The film isn’t, however, an “actor’s movie”; rather, this is a film about atmosphere, plot and getting through the mystery as quickly as possible. Tuttle’s ability to generate any atmosphere and tension at all is only really due to the film’s superb sets, what a Star Trek fan might call a “bottle episode” in that it’s entirely set on a sound-stage and never once uses any location footage (aside from a very clever matte effect to widen the vista of the Greene mansion’s exterior), and Henry Gerrard’s cinematography is really quite effective. The camerawork isn’t quite as delightful, however, with the film mostly shot in static shoulder-level angles, although the notable climax atop the roof of the mansion itself is both exciting and well edited (kudos to Verna Willis, in this respect): the film really feels like a secluded murder mystery should, if that makes sense, despite the plot contorting itself to permit innumerable seen and unseen visitors to the mansion to just trample through without bothering to protect things like, you know, a crime scene. The alarming cavalier nature of police work back in the 1920’s makes me wonder how crime ever got sorted out, given the aloof and indifferent nature of the force to carry out an investigation – hell, even the medical examiner (Shep Camp) turns up bloviating about the shit he’s missing because people keep turning up dead, and I had to LOL – but that sense of every scene and sequence having the potential to reveal a clue to the mystery, pervades without fail. The foreboding sense of death is ever-present, and that feeling goes a long way to making this movie so much more enjoyable.
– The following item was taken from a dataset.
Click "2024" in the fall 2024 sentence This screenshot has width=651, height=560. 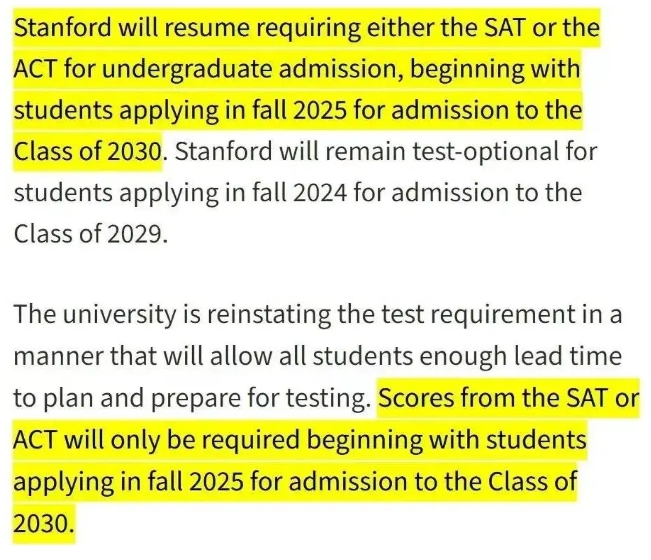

The Greene Murder Case is a quickfire mystery movie lasting barely an hour, and in that time William Powell manages to solve a complex series of puzzles that pile onto each other until they threaten to overwhelm the viewer. It’s rare a plot contrives to heap twist upon twist with such abandon and whimsy – yes, whimsy – but this one achieves it without missing a beat. The period nature of the film’s production means some of this feels anachronistic and a touch out-of-date compared to today’s complexities, but the simplistic nature of detective work in the time of Sherlock Holmes, Hercule Poirot or Sam Spade make this Philo Vance entry a fun one. Well worth a look.